Een kleine voedselcirkel heeft minder schakels en is daardoor overzichtelijker en minder anoniem. Duidelijk is wie waarvoor verantwoordelijk is. De betrokkenen zijn daarom beter aanspreekbaar op wat ze produceren én kopen. Zelf je eigen voedsel verbouwen of plukken is al helemaal duidelijk. In de grote voedselcirkel is vaak niet duidelijk wie waarvoor verantwoordelijk is. Als er iets misgaat in de voedselproductie, in de vorm van bijvoorbeeld milieuvervuiling of dierenleed of menselijke fouten, is vaak niet duidelijk dát er wat misgaat, En als de misstanden wel aan het licht komen, wijzen de betrokken naar elkaar.

Beter voor de lokale economie

Een kleine voedselcirkel draagt bij aan de leefbaarheid van gemeenschappen door versterking van de lokale economie.
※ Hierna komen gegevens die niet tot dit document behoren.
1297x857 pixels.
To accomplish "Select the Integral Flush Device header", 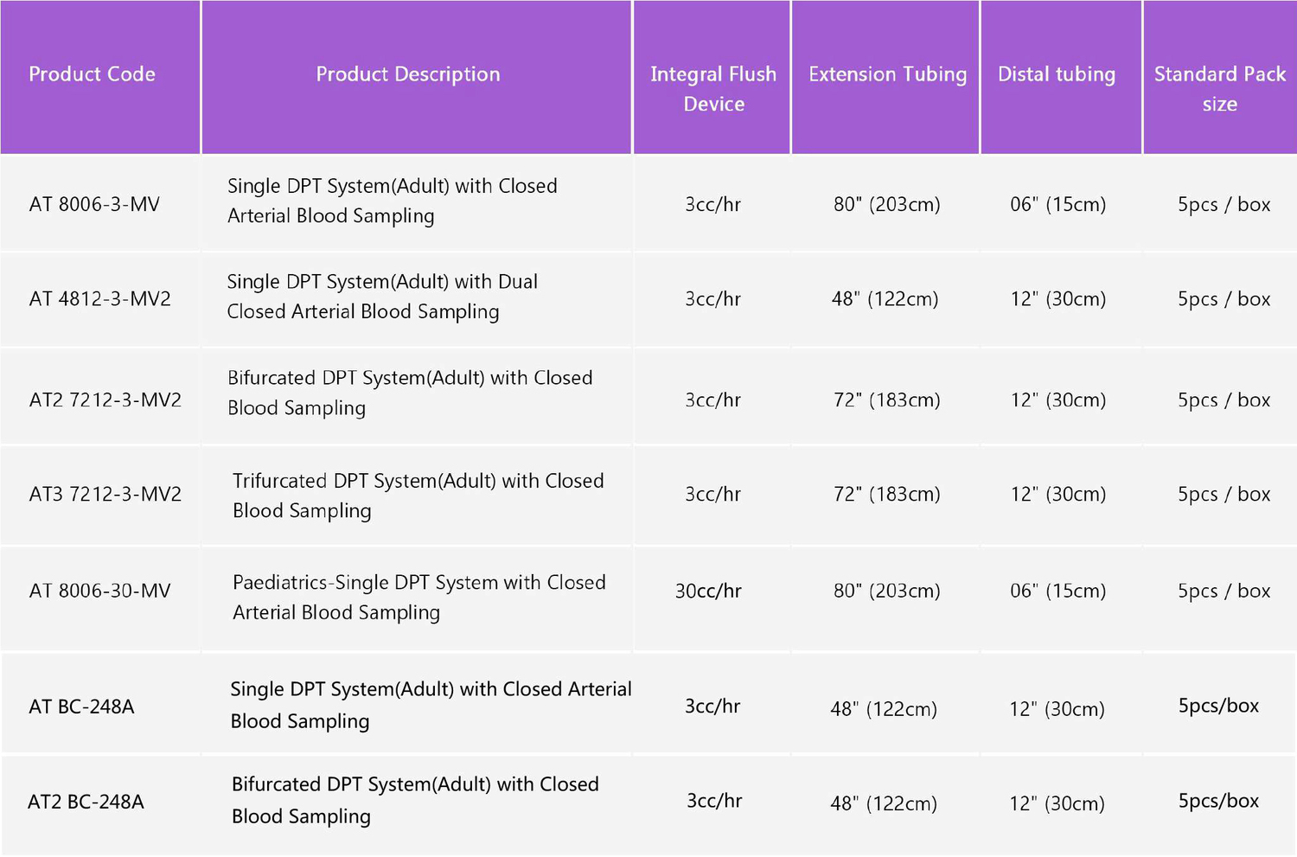I will tap(713, 89).
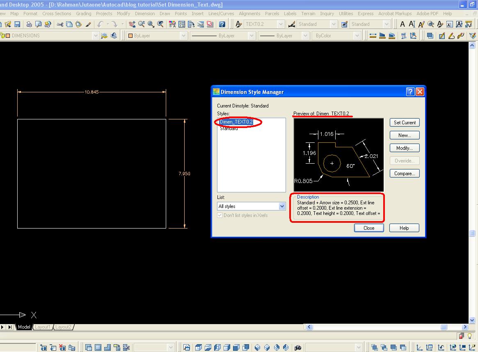Click the orange layer color swatch

7,35
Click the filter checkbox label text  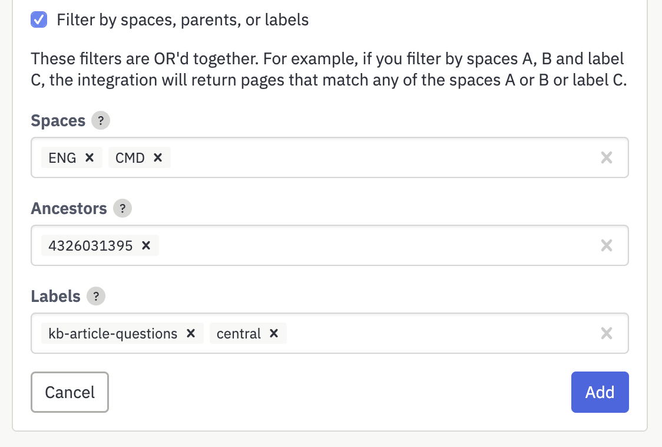tap(183, 20)
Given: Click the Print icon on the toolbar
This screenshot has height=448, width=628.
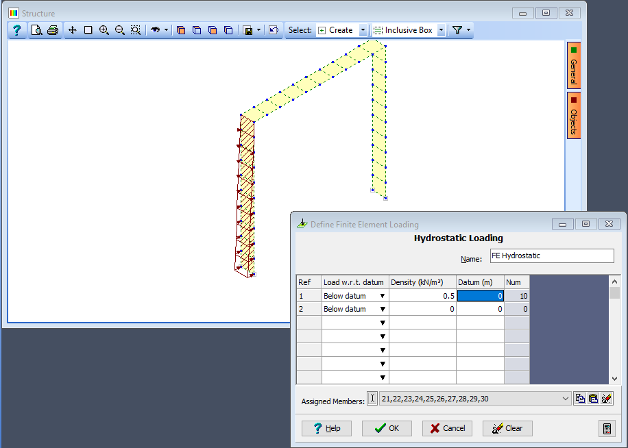Looking at the screenshot, I should pos(53,30).

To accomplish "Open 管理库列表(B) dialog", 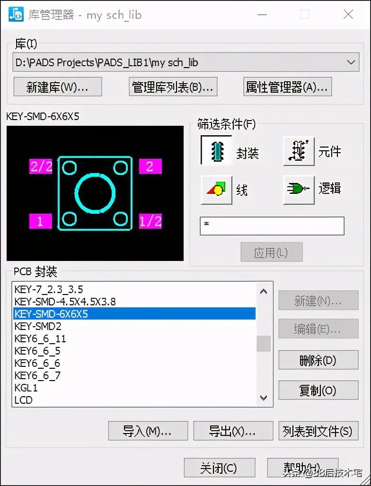I will 173,87.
Door de komst van (grote) supermarkten moeten lokale winkels sluiten, moet het voedsel van producenten van buiten de gemeenschap worden aangevoerd, gaat de winst naar het hoofdkantoor en aandeelhouders elders in de wereld en wordt niet in de lokale gemeenschap geïnvesteerd.

Dichterbij de kringloop van het leven

Eten is cruciaal, omdat we anders niet kunnen leven. Eten vormt ook een verbinding tussen onszelf en de wereld om ons heen. Dat is altijd zo, of ons eten nu van ver komt of van dichtbij. Maar als de voedselproductie dichtbij plaatsvindt, en zeker als we zélf ons voedsel verbouwen, realiseren we ons dat veel beter. Als je zelf je aardappels hebt geteeld, wéét je dat die alleen hebben kunnen groeien dankzij een bodem vol met mineralen, regen, zon, warmte en licht. Wij bestaan dankzij al het andere dat bestaat, we zijn onlosmakelijk onderdeel van de kringloop van het leven: een waardevol besef.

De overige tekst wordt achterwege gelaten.